* [PROBLEM TO SOLVE] For every line in the records below that holds "Premium", make a copy.

[ENTRIES SHOWN]

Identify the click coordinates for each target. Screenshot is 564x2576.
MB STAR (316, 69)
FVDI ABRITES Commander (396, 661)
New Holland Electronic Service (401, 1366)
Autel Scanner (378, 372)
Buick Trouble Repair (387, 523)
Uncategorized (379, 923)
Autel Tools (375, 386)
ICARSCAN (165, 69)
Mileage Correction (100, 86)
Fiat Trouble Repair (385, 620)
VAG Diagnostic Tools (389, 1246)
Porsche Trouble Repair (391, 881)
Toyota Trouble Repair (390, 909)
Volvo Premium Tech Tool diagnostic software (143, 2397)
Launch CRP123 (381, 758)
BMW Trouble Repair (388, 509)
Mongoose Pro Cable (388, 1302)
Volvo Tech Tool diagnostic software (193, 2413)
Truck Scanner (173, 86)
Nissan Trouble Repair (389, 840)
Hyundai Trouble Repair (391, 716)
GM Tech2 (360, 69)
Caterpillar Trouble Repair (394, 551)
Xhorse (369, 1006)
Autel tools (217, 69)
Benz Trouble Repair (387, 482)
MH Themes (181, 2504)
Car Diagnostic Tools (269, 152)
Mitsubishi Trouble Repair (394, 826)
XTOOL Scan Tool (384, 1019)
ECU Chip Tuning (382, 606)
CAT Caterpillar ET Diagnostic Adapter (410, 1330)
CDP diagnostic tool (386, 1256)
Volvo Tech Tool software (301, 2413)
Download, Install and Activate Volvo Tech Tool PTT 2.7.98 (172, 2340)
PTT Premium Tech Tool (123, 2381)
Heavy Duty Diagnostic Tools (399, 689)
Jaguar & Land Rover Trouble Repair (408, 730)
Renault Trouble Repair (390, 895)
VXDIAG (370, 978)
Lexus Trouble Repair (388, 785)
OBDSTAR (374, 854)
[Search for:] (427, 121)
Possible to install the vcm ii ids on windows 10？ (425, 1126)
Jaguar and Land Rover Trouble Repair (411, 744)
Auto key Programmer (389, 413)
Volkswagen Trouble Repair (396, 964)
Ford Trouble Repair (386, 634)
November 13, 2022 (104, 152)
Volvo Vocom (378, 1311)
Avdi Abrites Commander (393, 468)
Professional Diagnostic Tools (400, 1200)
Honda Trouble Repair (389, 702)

[/ENTRIES SHOWN]

* [RESPONSE TO THE TASK]
Volvo Premium Tech Tool diagnostic software (143, 2397)
PTT Premium Tech Tool (123, 2381)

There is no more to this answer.